**** Data to process ****

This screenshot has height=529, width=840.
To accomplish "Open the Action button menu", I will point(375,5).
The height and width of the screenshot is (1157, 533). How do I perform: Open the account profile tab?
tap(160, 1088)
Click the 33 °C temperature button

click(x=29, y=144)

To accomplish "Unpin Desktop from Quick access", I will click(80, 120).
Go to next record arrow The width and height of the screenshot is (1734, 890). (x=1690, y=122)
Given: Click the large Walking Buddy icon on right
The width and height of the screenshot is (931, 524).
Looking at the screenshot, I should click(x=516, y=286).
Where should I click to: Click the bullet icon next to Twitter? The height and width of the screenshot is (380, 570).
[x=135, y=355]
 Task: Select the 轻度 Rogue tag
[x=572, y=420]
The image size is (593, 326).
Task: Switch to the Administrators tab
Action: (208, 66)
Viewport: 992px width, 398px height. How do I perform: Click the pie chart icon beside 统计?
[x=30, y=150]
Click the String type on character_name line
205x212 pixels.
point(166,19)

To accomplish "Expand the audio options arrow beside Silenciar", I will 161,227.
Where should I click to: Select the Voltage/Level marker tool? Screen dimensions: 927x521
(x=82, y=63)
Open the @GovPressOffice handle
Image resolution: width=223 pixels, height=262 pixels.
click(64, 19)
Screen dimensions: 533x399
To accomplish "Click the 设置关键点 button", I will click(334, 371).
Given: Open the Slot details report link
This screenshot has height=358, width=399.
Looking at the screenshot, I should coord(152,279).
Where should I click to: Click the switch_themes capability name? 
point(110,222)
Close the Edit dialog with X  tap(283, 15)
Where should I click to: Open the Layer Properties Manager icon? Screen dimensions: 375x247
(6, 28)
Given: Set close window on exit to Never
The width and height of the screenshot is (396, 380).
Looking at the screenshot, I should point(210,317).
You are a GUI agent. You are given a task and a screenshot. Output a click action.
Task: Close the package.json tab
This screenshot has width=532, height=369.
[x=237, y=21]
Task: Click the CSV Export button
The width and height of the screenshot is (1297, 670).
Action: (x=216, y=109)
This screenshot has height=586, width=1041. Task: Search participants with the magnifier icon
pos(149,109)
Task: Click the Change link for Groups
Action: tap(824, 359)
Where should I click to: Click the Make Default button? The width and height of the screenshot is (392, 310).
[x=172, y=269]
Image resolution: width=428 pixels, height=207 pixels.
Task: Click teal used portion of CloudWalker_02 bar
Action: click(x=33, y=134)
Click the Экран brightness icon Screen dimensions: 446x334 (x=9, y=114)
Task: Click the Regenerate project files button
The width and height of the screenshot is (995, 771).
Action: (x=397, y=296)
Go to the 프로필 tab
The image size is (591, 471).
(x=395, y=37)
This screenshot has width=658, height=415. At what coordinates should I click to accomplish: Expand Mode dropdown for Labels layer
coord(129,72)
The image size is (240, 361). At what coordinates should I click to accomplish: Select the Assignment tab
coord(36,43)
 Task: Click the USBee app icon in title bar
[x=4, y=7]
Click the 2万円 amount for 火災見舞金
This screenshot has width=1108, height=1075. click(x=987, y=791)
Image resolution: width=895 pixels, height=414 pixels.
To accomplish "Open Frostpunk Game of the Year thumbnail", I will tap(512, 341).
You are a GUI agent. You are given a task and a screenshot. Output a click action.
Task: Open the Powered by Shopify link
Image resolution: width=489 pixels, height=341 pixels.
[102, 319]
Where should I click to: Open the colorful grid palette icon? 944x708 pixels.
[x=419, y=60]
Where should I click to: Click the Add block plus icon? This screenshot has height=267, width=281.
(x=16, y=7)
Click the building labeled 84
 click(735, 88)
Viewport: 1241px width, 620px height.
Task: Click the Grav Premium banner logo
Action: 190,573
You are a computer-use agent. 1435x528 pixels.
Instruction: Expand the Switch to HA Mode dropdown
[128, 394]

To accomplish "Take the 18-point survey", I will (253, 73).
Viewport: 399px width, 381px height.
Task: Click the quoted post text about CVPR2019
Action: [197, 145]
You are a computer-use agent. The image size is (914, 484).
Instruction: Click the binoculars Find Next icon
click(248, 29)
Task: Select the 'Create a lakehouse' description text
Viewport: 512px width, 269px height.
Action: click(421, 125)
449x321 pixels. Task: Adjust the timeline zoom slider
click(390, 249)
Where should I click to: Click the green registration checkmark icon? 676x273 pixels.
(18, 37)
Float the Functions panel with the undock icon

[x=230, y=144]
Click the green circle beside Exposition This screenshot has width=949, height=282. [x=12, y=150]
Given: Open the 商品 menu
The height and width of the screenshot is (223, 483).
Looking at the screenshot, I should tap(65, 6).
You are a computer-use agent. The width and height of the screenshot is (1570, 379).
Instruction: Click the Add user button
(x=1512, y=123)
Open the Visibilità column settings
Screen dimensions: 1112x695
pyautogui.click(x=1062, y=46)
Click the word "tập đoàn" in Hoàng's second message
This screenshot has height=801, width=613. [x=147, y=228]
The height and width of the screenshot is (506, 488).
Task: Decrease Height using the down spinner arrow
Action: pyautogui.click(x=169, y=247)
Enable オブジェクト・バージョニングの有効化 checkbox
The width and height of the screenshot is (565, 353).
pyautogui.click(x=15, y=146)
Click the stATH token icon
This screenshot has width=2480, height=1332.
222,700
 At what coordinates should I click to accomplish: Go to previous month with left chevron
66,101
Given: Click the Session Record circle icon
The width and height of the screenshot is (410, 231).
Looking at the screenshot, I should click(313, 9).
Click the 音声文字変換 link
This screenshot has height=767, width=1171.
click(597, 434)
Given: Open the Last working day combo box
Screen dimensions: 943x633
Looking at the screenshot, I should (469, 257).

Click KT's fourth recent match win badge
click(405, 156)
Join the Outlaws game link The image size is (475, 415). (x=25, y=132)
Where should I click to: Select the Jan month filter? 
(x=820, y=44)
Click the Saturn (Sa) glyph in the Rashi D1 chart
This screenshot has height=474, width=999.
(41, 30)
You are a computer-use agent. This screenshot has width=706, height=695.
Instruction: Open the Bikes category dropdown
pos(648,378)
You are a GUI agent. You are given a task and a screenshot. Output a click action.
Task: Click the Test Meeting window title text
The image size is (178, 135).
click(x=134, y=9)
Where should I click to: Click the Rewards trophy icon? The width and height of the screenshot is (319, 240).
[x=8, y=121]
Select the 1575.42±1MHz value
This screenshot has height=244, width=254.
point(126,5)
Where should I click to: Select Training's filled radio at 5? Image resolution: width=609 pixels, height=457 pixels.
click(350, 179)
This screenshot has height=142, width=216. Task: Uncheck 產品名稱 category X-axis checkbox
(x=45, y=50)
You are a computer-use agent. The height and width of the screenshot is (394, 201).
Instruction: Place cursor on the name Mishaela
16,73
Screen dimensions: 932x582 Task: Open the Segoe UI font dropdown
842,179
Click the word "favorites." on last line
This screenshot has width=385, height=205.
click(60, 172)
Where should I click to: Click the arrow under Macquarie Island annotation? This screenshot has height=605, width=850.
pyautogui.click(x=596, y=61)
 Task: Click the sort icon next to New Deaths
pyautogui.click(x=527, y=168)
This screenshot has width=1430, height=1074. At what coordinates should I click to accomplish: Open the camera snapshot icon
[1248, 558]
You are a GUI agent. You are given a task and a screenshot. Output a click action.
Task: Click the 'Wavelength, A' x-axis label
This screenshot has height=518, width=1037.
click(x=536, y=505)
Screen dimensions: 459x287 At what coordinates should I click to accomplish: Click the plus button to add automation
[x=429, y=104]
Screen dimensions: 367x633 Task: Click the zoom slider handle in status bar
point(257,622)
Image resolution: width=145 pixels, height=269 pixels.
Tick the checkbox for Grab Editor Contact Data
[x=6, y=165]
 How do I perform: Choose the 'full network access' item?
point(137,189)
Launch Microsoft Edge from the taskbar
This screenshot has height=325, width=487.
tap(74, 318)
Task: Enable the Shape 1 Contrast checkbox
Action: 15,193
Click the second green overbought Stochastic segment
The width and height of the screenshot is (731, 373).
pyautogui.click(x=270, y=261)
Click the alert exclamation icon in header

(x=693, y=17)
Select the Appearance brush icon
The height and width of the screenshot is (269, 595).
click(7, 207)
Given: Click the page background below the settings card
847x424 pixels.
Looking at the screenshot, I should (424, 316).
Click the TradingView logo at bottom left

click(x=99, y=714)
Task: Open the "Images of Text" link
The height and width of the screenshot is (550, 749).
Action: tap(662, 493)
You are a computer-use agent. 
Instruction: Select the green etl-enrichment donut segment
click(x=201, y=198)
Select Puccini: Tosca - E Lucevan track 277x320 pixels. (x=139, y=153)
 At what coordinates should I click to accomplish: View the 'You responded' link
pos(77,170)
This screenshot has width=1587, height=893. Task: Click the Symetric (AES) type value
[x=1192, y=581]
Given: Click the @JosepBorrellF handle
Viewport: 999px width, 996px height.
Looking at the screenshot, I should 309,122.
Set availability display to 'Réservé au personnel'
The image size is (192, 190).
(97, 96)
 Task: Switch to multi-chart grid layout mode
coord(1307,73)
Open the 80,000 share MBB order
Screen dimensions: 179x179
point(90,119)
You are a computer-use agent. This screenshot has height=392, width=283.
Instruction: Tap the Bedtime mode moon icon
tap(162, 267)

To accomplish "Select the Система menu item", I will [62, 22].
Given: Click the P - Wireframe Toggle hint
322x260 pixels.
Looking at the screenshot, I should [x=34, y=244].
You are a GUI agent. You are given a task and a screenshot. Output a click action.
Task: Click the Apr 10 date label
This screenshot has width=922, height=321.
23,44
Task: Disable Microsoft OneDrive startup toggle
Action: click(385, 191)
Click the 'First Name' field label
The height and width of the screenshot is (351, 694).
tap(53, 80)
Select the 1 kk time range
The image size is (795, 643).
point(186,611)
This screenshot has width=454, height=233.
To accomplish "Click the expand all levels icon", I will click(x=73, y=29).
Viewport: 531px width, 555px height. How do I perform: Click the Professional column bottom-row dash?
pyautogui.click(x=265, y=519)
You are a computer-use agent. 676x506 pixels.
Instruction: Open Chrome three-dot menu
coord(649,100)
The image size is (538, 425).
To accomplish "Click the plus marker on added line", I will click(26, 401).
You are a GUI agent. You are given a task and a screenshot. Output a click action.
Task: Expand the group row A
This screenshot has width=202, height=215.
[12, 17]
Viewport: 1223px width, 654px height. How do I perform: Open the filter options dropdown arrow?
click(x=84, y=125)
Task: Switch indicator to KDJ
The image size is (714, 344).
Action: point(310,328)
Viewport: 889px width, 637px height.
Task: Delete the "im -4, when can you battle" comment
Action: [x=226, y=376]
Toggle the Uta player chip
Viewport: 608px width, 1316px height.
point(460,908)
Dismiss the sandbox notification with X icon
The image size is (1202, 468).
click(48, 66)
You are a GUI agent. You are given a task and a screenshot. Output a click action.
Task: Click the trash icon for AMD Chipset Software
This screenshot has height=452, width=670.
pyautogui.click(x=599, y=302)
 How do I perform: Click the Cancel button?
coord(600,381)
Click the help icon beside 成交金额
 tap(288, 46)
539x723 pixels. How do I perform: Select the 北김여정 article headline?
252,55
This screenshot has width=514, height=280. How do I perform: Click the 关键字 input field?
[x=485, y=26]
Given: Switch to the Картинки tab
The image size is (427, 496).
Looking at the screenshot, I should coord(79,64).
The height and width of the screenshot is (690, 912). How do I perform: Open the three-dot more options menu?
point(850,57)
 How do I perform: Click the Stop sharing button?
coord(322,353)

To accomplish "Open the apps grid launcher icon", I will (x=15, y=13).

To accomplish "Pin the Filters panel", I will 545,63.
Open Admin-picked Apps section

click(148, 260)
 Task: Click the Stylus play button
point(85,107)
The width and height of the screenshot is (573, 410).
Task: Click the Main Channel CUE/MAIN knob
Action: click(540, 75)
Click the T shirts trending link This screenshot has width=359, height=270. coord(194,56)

****

● What this task involves:
Above are the records; from them, give again exactly the lines from the one containing "The width and height of the screenshot is (731, 373)." to the one containing "Given: Click the P - Wireframe Toggle hint", both lines included, and nothing more.

● Result for this task:
The width and height of the screenshot is (731, 373).
pyautogui.click(x=270, y=261)
Click the alert exclamation icon in header

(x=693, y=17)
Select the Appearance brush icon
The height and width of the screenshot is (269, 595).
click(7, 207)
Given: Click the page background below the settings card
847x424 pixels.
Looking at the screenshot, I should (424, 316).
Click the TradingView logo at bottom left

click(x=99, y=714)
Task: Open the "Images of Text" link
The height and width of the screenshot is (550, 749).
Action: tap(662, 493)
You are a computer-use agent. 
Instruction: Select the green etl-enrichment donut segment
click(x=201, y=198)
Select Puccini: Tosca - E Lucevan track 277x320 pixels. (x=139, y=153)
 At what coordinates should I click to accomplish: View the 'You responded' link
pos(77,170)
This screenshot has width=1587, height=893. Task: Click the Symetric (AES) type value
[x=1192, y=581]
Given: Click the @JosepBorrellF handle
Viewport: 999px width, 996px height.
Looking at the screenshot, I should 309,122.
Set availability display to 'Réservé au personnel'
The image size is (192, 190).
(97, 96)
 Task: Switch to multi-chart grid layout mode
coord(1307,73)
Open the 80,000 share MBB order
Screen dimensions: 179x179
point(90,119)
You are a computer-use agent. This screenshot has height=392, width=283.
Instruction: Tap the Bedtime mode moon icon
tap(162, 267)

To accomplish "Select the Система menu item", I will [62, 22].
Given: Click the P - Wireframe Toggle hint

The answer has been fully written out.